**EXERCISE DIRECTIONS**
Reproduce verbatim the lines of the material below, starting at the line with "You are a computer-use" and ending at the line with "Instruction: Open the Debug menu", both inclusive; skip the rest.

**EXTRACTED ENTRIES**
* * *
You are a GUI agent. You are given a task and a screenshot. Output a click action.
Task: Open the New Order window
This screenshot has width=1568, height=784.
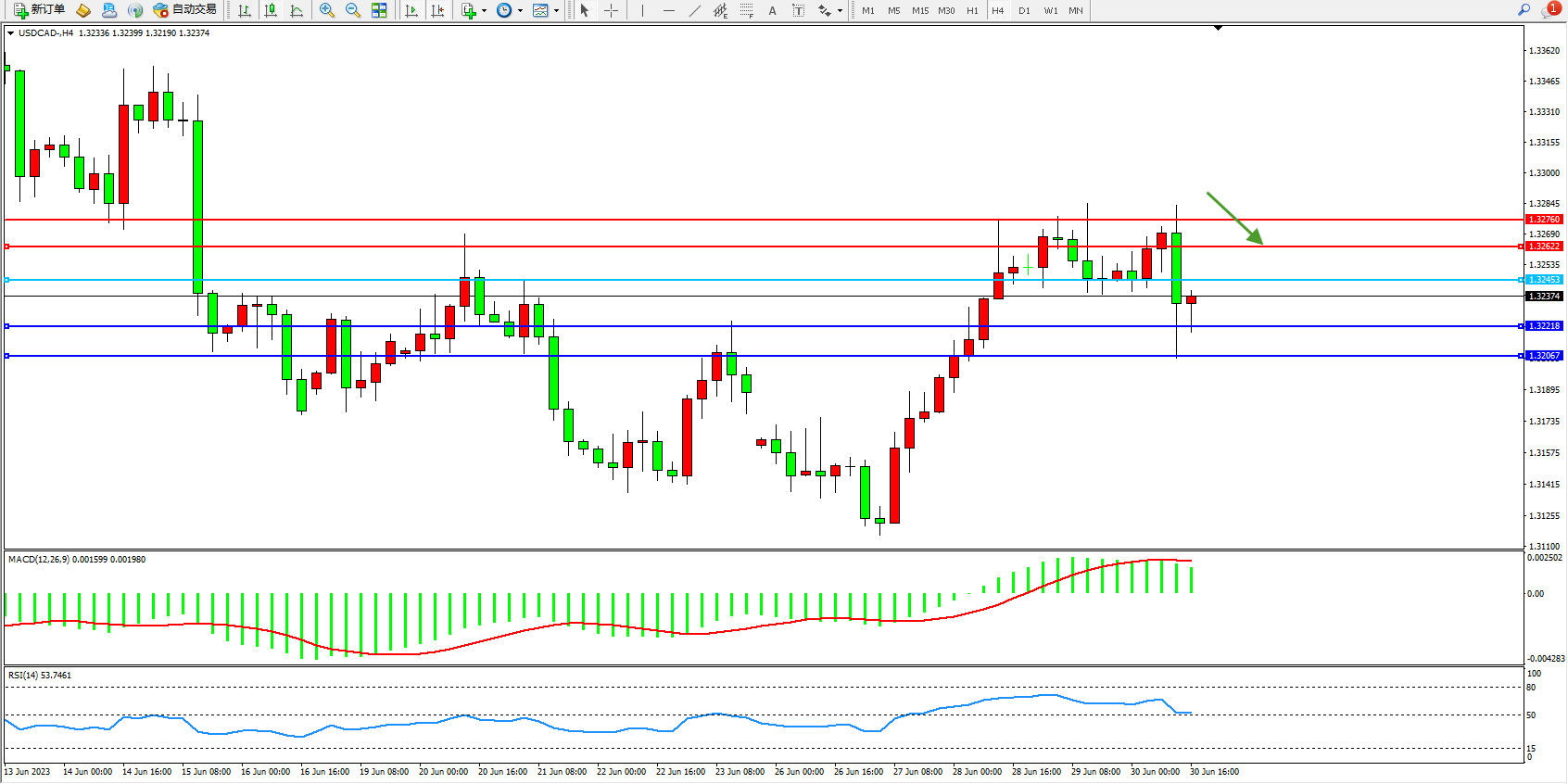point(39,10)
* * *
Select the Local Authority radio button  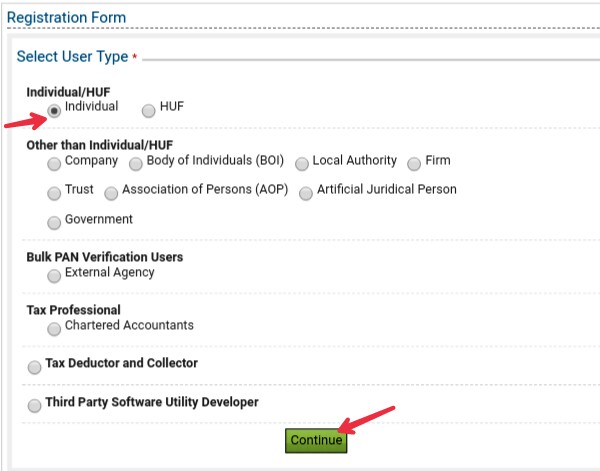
* * *
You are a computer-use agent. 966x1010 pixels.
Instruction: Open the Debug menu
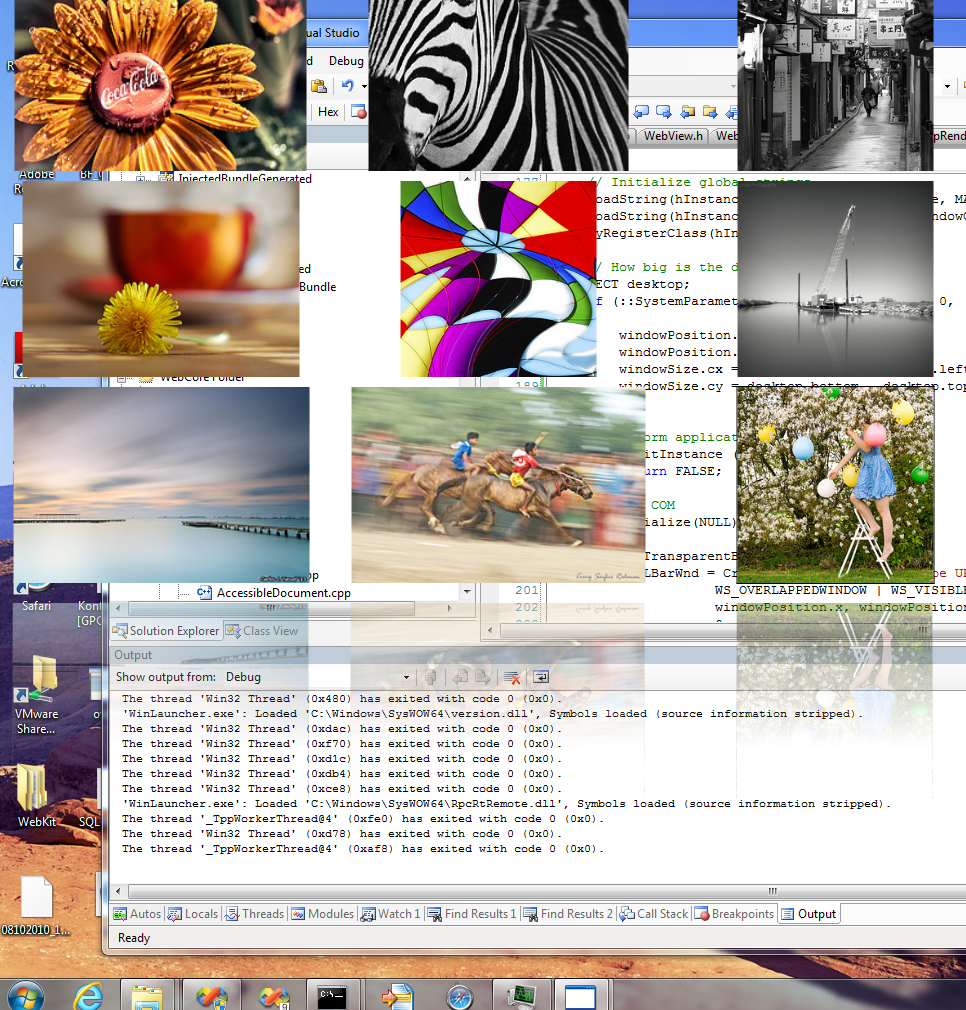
* * *
**ANSWER FOR THE TASK**
You are a computer-use agent. 966x1010 pixels.
Instruction: Open the Debug menu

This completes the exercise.